In geometry, an apeirogon () or infinite polygon is a polygon with an infinite number of sides. Apeirogons are the two-dimensional case of infinite polytopes. In some literature, the term "apeirogon" may refer only to the regular apeirogon, with an infinite dihedral group of symmetries.

Definitions

Classical constructive definition
Given a point A0 in a Euclidean space and a translation S, define the point Ai to be the point obtained from i applications of the translation S to A0, so Ai = Si(A0). The set of vertices Ai with i any integer, together with edges connecting adjacent vertices, is a sequence of equal-length segments of a line, and is called the regular apeirogon as defined by H. S. M. Coxeter.

A regular apeirogon can be defined as a partition of the Euclidean line E1 into infinitely many equal-length segments. It generalizes the regular n-gon, which may be defined as a partition of the circle S1 into finitely many equal-length segments.

Modern abstract definition
An abstract polytope is a partially ordered set P (whose elements are called faces) with properties modeling those of the inclusions of faces of convex polytopes. The rank (or dimension) of an abstract polytope is determined by the length of the maximal ordered chains of its faces, and an abstract polytope of rank n is called an abstract n-polytope.

For abstract polytopes of rank 2, this means that: A) the elements of the partially ordered set are sets of vertices with either zero vertex (the empty set), one vertex, two vertices (an edge), or the entire vertex set (a two-dimensional face), ordered by inclusion of sets; B) each vertex belongs to exactly two edges; C) the undirected graph formed by the vertices and edges is connected.

An abstract polytope is called an abstract apeirotope if it has infinitely many elements; an abstract 2-apeirotope is called an abstract apeirogon.
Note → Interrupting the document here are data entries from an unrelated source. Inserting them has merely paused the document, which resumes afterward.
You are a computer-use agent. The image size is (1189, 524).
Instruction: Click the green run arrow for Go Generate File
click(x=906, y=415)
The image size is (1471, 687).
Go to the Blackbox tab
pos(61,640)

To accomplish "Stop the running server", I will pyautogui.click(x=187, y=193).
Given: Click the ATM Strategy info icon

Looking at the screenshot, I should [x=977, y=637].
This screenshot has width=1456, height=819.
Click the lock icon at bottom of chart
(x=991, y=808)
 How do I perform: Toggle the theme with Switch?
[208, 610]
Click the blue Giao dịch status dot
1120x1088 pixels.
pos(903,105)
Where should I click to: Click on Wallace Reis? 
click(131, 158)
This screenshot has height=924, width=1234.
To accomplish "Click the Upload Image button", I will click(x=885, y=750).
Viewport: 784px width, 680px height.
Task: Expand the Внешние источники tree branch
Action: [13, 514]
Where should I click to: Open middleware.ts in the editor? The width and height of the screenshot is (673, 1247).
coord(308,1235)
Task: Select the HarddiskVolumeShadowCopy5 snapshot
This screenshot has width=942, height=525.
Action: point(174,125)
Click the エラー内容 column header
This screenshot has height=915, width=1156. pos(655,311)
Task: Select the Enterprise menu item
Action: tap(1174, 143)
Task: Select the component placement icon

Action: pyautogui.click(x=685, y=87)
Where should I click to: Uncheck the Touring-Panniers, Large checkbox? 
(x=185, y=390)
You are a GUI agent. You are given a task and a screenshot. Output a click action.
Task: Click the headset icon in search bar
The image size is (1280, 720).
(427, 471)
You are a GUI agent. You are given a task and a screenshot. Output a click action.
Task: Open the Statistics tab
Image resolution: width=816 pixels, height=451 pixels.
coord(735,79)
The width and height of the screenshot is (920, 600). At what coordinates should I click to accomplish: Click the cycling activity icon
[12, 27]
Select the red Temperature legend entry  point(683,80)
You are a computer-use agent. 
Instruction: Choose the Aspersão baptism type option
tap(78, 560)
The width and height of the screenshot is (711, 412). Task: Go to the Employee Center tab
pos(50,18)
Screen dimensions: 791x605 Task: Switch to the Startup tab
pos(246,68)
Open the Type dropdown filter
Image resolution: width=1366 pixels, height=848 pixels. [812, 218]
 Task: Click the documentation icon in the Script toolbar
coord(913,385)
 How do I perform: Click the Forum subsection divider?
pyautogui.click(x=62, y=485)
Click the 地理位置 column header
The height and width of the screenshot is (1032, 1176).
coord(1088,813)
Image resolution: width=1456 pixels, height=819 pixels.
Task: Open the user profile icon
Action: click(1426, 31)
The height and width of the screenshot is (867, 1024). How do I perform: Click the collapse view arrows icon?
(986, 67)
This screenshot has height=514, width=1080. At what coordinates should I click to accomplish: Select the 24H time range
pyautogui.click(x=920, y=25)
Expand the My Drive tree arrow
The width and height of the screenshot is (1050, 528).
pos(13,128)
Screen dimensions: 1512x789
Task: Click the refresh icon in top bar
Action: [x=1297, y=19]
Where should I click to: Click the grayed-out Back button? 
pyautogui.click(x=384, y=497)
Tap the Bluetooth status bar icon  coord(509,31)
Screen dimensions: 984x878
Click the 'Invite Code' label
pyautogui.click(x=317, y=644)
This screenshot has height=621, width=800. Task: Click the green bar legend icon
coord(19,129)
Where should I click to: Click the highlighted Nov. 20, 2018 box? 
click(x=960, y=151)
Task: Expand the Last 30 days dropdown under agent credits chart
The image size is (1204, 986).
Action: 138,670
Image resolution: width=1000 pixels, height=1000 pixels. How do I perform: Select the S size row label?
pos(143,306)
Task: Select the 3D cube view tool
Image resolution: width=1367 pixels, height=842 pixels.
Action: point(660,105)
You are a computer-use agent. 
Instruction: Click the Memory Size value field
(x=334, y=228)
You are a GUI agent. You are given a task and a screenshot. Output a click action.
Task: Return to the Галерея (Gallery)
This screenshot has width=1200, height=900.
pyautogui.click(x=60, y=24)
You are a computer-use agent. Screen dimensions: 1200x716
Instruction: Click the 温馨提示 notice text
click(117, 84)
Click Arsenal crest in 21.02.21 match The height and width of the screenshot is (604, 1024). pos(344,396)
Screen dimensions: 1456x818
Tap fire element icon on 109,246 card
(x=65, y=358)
In an abstract polytope, a flag is a collection of one face of each dimension, all incident to each other (that is, comparable in the partial order); an abstract polytope is called regular if it has symmetries (structure-preserving permutations of its elements) that take any flag to any other flag. In the case of a two-dimensional abstract polytope, this is automatically true; the symmetries of the apeirogon form the infinite dihedral group.

Pseudogon
The regular pseudogon is a partition of the hyperbolic line H1 (instead of the Euclidean line) into segments of length 2λ, as an analogue of the regular apeirogon.

Realizations

Definition

A realization of an abstract apeirogon is defined as a mapping from its vertices to a finite-dimensional geometric space (typically a Euclidean space) such that every symmetry of the abstract apeirogon corresponds to an isometry of the images of the mapping. Two realizations are called congruent if the natural bijection between their sets of vertices is induced by an isometry of their ambient Euclidean spaces. The classical definition of an apeirogon as an equally-spaced subdivision of the Euclidean line is a realization in this sense, as is the convex subset in the hyperbolic plane formed by the convex hull of equally-spaced points on a horocycle. Other realizations are possible in higher-dimensional spaces.

Symmetries of a realization
The infinite dihedral group G of symmetries of a realization V of an abstract apeirogon P is generated by two reflections, the product of which translates each vertex of P to the next. The product of the two reflections can be decomposed as a product of a non-zero translation, finitely many rotations, and a possibly trivial reflection.

Moduli space of realizations
Generally, the moduli space of realizations of an abstract polytope is a convex cone of infinite dimension. The realization cone of the abstract apeirogon has uncountably infinite algebraic dimension and cannot be closed in the Euclidean topology.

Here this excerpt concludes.